According to Bible, we human will be accountable for our each and every word of speech on the Day of Judgment. It is the human nature to be afraid of an inevitable doom when he knows that he is wrong in his deeds. The human nature is to seek pleasures, and for this, he can go to any extent, even to the extent of destructing his own surrounding nature. The same nature that gives him a sense of euphoria in his childhood when he see the first rainbow in the sky, collect the conch shells from the sea shore and witness the snow fall covering trees like a white blanket. Such is the complex human nature! If we talk about the apocalypse literature, then one can easily understood how emphasis is given on questioning the human nature.
The word “apocalypse” is a Greek word which means “to uncover.” In this respect, McCarthy's “The Road” is no different. McCarthy wonderfully depicts the moral dilemma of human in an event of a catastrophe.

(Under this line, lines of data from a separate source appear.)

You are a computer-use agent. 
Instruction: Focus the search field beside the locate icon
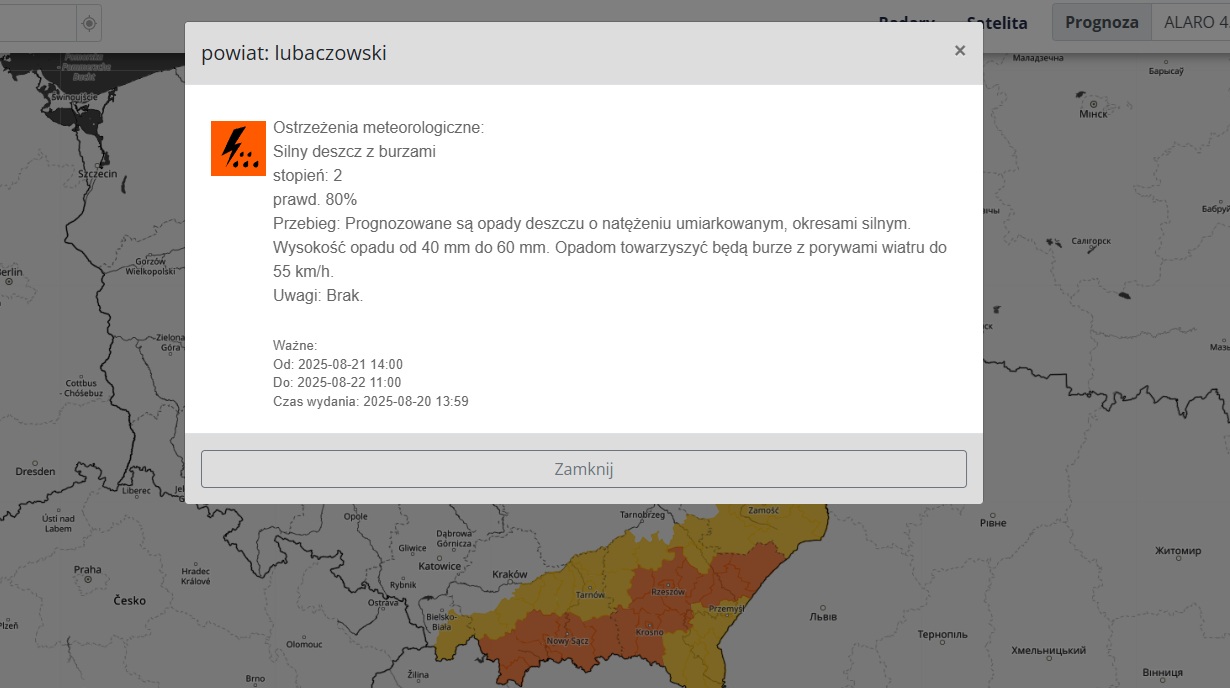point(35,23)
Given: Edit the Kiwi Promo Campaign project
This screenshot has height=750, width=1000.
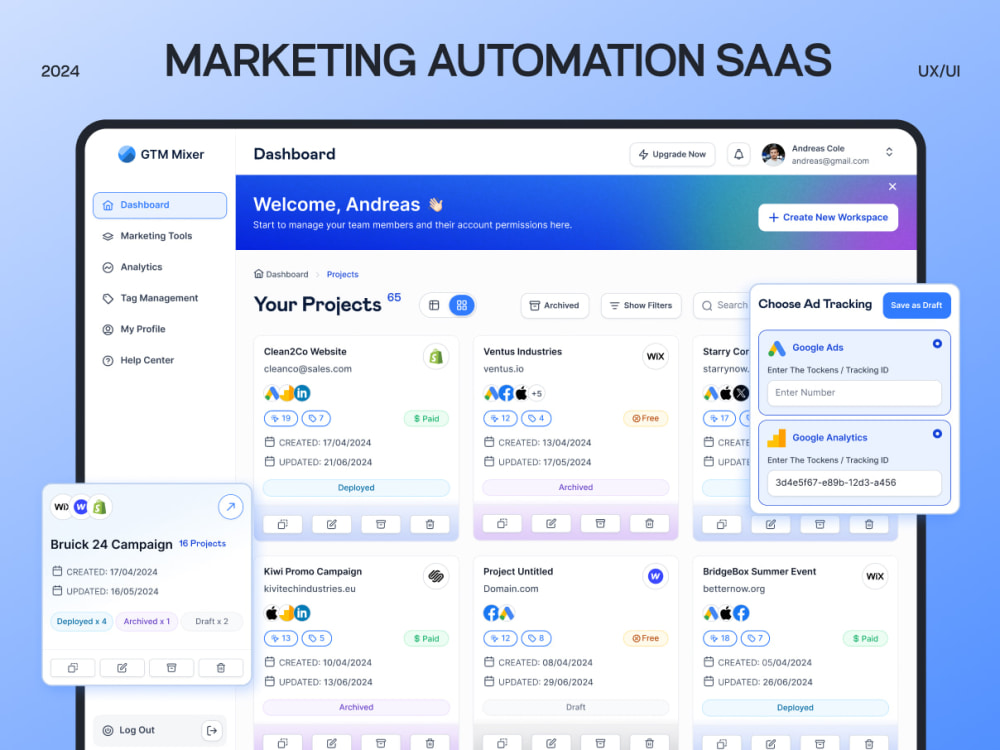Looking at the screenshot, I should (332, 743).
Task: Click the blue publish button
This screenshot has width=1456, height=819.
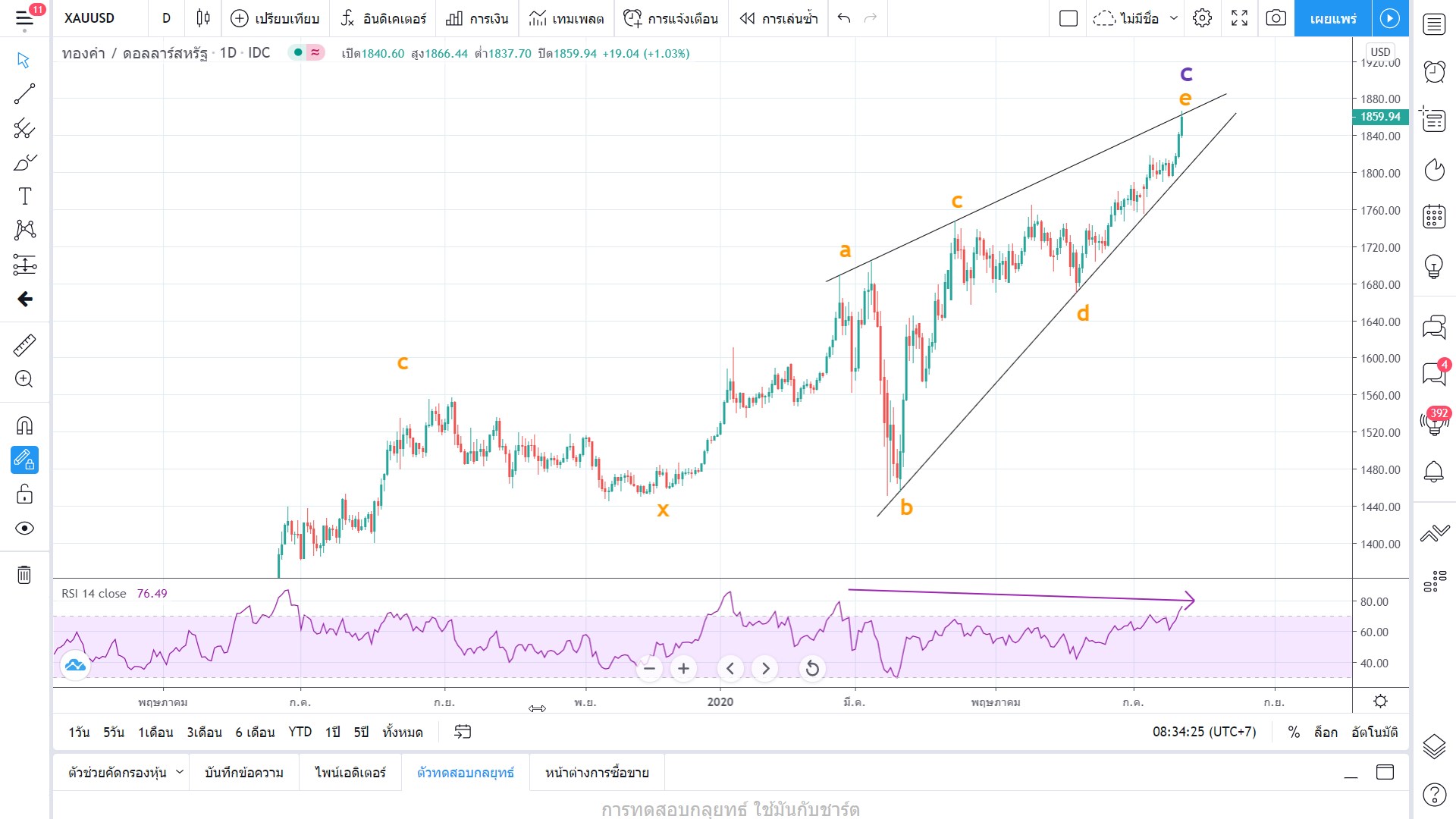Action: click(1332, 18)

The story of the son and father walking endlessly with a supermarket cart amidst all the destruction is thought provoking. McCarthy describes the vast emptiness and sense of fear of death perceived by his two main characters is depicted finely by saying “They passed through the city at noon of the day following. He kept the pistol to hand on the folded tarp on top of the cart. He kept the boy close to his side. The city was mostly burned. No sign of life. Cars in the street caked with ash, everything covered with ash and dust. Fossil tracks in the dried sludge. A corpse in a doorway dried to leather” (14).

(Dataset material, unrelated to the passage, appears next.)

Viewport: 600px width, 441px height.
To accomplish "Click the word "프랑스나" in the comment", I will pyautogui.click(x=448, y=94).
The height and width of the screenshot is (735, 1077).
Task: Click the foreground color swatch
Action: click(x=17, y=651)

The puzzling question that pokes our conscience is - Can there be any more intriguing subject other than understanding the human nature? Since ancient period, the great thinkers and philosophers have categorised the human nature as good and evil. However, the question is - does not this seem too generalized categorization? In order to explain this, there is also a word “instinct” which seems strongly associated with the human nature, but instinct is what we developed when we were basically hunters and the knowledge of living a civilized life was unknown to us. In McCarthy’s “The Road,” it can be observed as to how the son and the father duo used their surviving instincts to cling on the hope of life. To justify this, McCarthy has rightly stated that “An hour later they were on the road. He pushed the cart and both he and the boy carried knapsacks. In the knapsacks were essential things. In case they had to abandon the cart and make a run for it. Clamped to the handle of the cart was a chrome motorcycle mirror that he used to watch the road behind them. He shifted the pack higher on his shoulders and looked out over the wasted country” (8).

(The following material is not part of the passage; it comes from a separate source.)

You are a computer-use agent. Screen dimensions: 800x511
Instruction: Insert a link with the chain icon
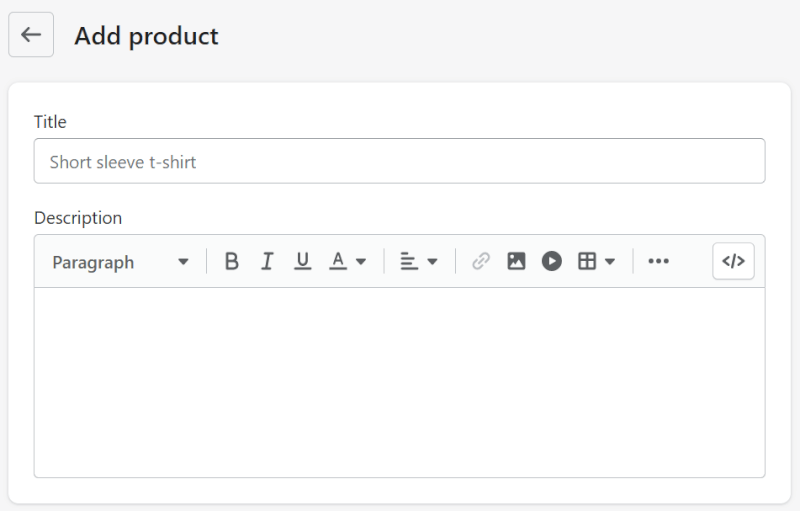481,262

Scientists believe that heredity plays an important role on shaping the nature of a human. This is, over the course of time, can be changed due to the good or bad experiences he has in his life. Philosophers believe that cultural and social environment are crucial in shaping the human nature. Whatever may be the elements that act as metaphors of human nature, one thing that is undoubtedly true is that human nature is ever changing. The simplest view of human nature is materialism. We can actually see how we all are running or rather pushing ourselves to earn more and more in order to make us enable to enjoy all the luxuries. However, according to Brentano, a renowned German philosopher and pioneer in founding the school of phenomenology, human nature has directedness which is unique. He states that human mind unlike any other species found on the earth is always in the course of directed at something. Human nature is to hope for something and to experience something. In the film “Titanic” we can see how in spite of the giant ship getting crushed due to a massive iceberg. And all the passengers inevitable to have a death in the cold sea, the protagonist , Leonardo Dicaprio Da Caprico ask his lady love to hold on to a wooden plank, and not to lose hope for life. Such is the human nature to never lose the hope to survive!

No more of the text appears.